- **TASK STATEMENT**: Please restate the data that follows word for word, with the pictures left out.

Pixel coordinate grounding data:

[Start of section]

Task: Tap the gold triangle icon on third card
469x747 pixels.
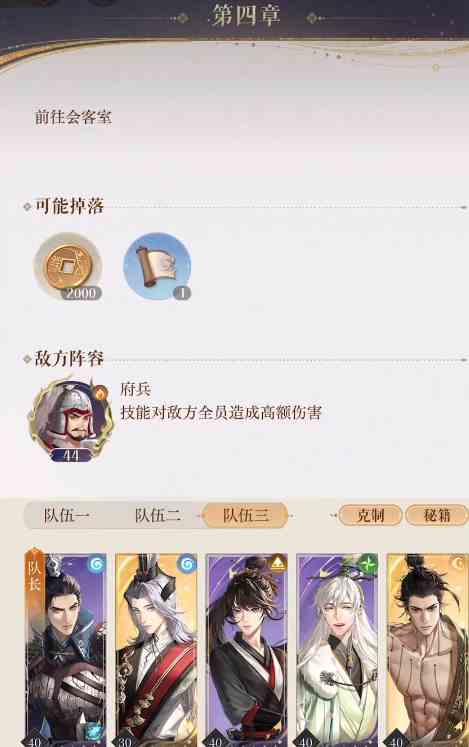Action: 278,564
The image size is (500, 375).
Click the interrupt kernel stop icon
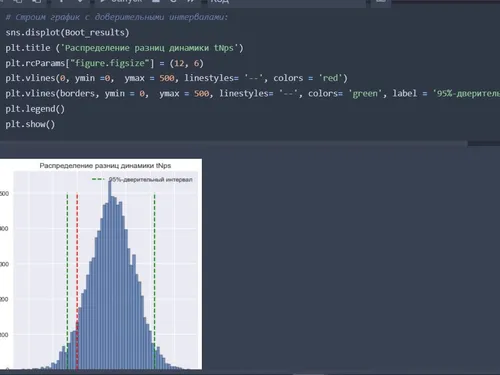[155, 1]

[End of section]

- **RESULT FOR THIS TASK**:
Task: Tap the gold triangle icon on third card
469x747 pixels.
Action: 278,564
The image size is (500, 375).
Click the interrupt kernel stop icon
[155, 1]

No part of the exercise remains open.